45 Level-k thinking

Summary

Level-k thinking is a model of strategic reasoning where players try to be “one step ahead” of others. A level-k player assumes others are level-(k-1) and responds optimally to that assumption.
Level-0 players are non-strategic, often modelled as randomizing across all strategies. Level-1 players assume others are level-0, level-2 assumes others are level-1, and so on.
The p-beauty contest game illustrates level-k thinking. In this game, players choose numbers, aiming to be closest to (p) times the average of all choices. Different levels of thinking lead to different number choices, with experimental results often showing a mix of level-1, level-2, and level-3 players.

45.1 Introduction

The idea behind level-k thinking is that a player forms an expectation of what others will do and tries to be “one step ahead”.

That is, a level-k player plays the best response to level-(k-1) players.

Level-0 players do not engage in strategic thinking. This is usually modelled as randomisation across all strategies.

Level-1 players assume other players are level-0 and act optimally conditional on this assumption.

Level-2 players assume other players are level-1 and act optimally conditional on this assumption.

And so on.

45.2 Examples

45.2.1 The beauty contest

To understand level-k thinking, consider the following thought experiment from Keynes (1936).

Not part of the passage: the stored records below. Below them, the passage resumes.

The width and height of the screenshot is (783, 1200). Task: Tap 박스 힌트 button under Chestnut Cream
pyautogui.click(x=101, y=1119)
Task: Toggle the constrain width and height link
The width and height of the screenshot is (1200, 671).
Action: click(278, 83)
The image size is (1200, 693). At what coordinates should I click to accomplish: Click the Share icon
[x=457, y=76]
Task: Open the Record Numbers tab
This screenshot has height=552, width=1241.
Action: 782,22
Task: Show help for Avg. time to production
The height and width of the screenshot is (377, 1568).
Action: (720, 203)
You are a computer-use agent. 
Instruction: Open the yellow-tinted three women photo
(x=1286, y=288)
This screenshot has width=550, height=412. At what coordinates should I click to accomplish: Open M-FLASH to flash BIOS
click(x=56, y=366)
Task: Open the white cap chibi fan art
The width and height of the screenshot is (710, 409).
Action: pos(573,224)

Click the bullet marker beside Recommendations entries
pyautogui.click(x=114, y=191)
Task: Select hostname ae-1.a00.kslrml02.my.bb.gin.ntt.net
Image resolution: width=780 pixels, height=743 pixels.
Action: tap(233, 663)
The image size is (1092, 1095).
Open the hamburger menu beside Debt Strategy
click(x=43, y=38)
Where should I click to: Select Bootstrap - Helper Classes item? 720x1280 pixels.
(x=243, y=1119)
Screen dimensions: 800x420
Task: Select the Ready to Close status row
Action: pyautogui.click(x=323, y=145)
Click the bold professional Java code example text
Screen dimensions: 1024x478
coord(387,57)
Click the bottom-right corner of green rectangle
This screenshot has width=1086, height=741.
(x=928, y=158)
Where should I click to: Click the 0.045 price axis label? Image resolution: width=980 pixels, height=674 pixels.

[P]rofessional investment may be likened to those newspaper competitions in which the competitors have to pick out the six prettiest faces from a hundred photographs, the prize being awarded to the competitor whose choice most nearly corresponds to the average preferences of the competitors as a whole; so that each competitor has to pick, not those faces which he himself finds prettiest, but those which he thinks likeliest to catch the fancy of the other competitors, all of whom are looking at the problem from the same point of view. It is not a case of choosing those which, to the best of one’s judgment, are really the prettiest, nor even those which average opinion genuinely thinks the prettiest. We have reached the third degree where we devote our intelligences to anticipating what average opinion expects the average opinion to be. And there are some, I believe, who practise the fourth, fifth and higher degrees.

This thought experiment has since been developed into a game, the p-beauty contest (Moulin (1986)).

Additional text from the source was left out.